Oh come on. You might think us an insignificant pain in the arse, (and who knows, you could be right!) but the people who pay your wages appear to think otherwise, don't they?

And as we are clearly not the 'dangerous criminals' you refer to above, can you ask your 'colleagues' to stop trying to nick us for violent disorder and criminal damage all the bloody time? Ta.

Anonymous said...

I think you make the point excellently, ACPO care, the coppers who are on the cordons are probably as bemused as to why ACPO throw so many resources at you as they are. I think the occasional nod to the fact that the policy makers are never out there putting up with their idiotic decisions would help everyone get along a little better.

gene hunt said...

''can you ask your 'colleagues' to stop trying to nick us for violent disorder and criminal damage all the bloody time? Ta.''

stop causing criminal damage and violent disorder then, if you do this you might stop getting nicked. Just an idea.

AndyM12 said...

Hi, really interesting blog you have here. I'm afraid I've only been recently awakened to the issues you cover, having been present at the G20. However I have been getting off my backside and doing stuff about it.

I'm organising a group called defend peaceful protest

We are shortly launching a debate on Protest Policing on our website and a number of blogs are likely to be covering this, if your interested as FIT experts in offering advice and expriences I would bery much appreciate them.

Jim said...

Thanks Gene Hunt, you write:

"stop causing criminal damage and violent disorder then, if you do this you might stop getting nicked. "

Whilst helpful in itself, your suggestion fails to address the problem. Law-abiding members of the public face arrest for these offences even when they have not committed them.

This news video (1.5 mins) documents such a case. A Manchester resident was arrested on suspicion of causing criminal damage even though, not only had he not caused any criminal damage, and not only was there no obvious reason to suspect that he had done, but no damage had even taken place, either criminal or otherwise.

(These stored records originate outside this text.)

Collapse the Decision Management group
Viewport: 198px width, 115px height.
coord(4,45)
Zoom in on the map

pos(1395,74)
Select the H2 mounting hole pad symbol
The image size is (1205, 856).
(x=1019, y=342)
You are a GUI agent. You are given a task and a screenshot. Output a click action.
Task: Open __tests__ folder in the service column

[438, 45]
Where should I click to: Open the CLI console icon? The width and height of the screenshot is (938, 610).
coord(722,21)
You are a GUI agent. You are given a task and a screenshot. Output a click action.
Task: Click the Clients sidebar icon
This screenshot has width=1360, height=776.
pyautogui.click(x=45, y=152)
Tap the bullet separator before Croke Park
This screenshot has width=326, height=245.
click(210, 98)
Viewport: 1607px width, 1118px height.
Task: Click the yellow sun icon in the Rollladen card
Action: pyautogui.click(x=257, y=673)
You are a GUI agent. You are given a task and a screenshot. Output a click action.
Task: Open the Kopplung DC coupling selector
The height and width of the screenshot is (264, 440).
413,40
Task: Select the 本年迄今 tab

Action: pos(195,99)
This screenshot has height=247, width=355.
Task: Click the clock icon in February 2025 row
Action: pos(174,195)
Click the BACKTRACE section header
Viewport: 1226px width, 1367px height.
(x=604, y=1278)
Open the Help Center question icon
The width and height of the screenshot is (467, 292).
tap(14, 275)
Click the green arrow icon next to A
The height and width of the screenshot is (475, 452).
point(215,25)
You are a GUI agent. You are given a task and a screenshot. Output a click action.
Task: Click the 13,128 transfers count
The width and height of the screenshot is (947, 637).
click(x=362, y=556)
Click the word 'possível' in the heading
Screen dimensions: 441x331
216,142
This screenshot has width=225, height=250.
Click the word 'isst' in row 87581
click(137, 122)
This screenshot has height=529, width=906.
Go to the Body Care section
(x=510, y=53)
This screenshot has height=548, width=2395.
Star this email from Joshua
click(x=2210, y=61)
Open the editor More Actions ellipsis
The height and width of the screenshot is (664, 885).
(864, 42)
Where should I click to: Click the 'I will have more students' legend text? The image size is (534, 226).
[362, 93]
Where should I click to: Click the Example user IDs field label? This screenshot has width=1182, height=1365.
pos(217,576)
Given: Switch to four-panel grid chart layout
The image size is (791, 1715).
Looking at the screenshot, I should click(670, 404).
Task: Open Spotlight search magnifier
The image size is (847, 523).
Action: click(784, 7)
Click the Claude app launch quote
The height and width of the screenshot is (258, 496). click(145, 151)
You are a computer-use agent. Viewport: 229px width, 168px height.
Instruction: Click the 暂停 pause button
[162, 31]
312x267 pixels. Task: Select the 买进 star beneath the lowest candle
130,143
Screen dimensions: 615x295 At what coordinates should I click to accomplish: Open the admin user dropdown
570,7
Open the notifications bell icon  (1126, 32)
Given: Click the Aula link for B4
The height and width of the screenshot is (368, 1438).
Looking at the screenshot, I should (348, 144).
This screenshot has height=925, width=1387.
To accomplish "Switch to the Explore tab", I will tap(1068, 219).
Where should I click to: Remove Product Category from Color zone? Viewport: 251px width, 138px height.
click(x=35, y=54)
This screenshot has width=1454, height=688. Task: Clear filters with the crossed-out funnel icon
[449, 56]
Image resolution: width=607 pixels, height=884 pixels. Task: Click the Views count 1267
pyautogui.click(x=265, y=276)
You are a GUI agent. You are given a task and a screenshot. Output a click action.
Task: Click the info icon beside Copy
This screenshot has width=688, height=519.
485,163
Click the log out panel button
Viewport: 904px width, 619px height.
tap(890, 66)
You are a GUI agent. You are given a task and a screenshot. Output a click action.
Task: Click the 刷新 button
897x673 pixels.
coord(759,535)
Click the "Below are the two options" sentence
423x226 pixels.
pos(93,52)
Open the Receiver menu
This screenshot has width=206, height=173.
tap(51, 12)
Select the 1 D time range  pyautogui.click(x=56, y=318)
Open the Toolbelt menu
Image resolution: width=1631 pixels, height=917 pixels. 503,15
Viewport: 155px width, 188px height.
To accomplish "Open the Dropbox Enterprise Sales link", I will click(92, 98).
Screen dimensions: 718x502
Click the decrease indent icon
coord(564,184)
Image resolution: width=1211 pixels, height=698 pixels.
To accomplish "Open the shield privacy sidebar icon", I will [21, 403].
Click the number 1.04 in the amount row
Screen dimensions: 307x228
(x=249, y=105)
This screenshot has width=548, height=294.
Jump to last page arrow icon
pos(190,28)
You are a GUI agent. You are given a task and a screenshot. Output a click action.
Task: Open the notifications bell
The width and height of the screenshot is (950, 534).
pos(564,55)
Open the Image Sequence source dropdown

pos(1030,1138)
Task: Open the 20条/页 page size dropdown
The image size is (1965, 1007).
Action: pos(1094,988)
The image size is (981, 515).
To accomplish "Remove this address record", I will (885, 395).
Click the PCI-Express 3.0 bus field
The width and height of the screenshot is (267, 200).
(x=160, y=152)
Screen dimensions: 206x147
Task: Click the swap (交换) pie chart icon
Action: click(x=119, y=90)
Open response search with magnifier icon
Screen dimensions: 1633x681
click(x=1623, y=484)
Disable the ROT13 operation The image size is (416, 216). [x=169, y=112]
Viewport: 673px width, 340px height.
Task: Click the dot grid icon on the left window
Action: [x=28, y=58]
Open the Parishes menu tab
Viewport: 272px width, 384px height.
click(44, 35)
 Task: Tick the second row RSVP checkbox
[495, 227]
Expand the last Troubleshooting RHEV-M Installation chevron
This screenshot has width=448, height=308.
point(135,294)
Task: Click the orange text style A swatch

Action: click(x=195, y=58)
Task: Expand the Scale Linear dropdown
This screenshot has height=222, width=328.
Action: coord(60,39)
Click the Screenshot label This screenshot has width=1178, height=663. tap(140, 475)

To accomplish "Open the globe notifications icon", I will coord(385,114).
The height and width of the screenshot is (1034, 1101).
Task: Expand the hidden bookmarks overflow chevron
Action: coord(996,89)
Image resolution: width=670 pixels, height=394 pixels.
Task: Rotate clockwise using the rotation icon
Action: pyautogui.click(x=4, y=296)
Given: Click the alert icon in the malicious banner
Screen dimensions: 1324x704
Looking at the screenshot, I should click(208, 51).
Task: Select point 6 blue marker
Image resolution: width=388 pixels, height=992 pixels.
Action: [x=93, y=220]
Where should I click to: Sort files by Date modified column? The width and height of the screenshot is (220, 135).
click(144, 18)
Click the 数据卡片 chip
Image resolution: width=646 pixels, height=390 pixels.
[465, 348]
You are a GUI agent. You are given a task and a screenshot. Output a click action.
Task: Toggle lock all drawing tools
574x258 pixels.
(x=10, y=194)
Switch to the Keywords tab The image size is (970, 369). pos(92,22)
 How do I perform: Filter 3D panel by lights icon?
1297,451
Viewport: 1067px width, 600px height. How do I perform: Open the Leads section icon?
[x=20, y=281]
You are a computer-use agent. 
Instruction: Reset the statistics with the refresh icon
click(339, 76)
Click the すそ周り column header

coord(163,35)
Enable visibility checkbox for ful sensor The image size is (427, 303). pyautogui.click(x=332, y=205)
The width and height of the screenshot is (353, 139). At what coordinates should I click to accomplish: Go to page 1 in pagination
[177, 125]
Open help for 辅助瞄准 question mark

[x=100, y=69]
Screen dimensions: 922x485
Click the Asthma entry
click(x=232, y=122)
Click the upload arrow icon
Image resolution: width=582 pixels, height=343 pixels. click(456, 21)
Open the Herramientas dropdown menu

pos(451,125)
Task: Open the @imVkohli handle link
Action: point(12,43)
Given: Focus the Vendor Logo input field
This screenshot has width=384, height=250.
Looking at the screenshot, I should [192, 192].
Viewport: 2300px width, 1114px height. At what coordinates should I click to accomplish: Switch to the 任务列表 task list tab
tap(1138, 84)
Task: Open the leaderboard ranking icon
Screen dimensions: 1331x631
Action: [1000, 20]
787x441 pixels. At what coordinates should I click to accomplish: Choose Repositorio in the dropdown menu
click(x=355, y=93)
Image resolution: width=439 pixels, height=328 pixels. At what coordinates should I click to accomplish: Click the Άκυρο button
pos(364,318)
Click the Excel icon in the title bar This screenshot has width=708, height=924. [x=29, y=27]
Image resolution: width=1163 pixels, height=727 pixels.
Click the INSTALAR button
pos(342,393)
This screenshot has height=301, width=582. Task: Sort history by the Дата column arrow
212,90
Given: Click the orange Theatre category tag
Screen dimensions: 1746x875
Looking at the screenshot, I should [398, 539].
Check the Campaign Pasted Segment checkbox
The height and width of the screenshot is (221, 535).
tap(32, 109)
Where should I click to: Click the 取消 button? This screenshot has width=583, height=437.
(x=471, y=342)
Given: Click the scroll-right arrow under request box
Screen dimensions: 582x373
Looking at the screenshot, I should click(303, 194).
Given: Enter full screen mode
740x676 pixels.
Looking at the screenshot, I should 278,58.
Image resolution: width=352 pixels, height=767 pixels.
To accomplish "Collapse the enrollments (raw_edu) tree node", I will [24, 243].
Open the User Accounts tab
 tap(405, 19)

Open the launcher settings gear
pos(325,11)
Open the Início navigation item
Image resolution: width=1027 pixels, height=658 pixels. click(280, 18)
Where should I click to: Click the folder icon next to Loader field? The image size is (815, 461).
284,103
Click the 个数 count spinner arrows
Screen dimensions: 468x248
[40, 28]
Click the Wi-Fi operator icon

I am sure followers of this thread would be grateful for any further advice you have to offer.

Best wishes,

Anonymous said...

Jim, you agree with Gene then.

Jim said...

What makes you think that?

Clovis said...

probably an inability to read

Anonymous said...

it only says you MIGHT stop getting nicked

Clovis said...

Yes. Because there are after all other things the police nick people far apart from criminal damage and violent disorder.

But, as Jim pointed out, you don't in fact have to have done anything and there doesn't need to be any evidence of a crime before the police arrest someone.

Be that as it may, I can't see this line of debate developing far.

gene hunt said...

''But, as Jim pointed out, you don't in fact have to have done anything and there doesn't need to be any evidence of a crime before the police arrest someone.''

No your right police arrest everyone on suspicion as everyone is innocent until proven guilty in a court of law or by their own admission.
I cant comment on this particular case however I doubt a police officer would arrest someone unless they had to they do have homes and families to go to.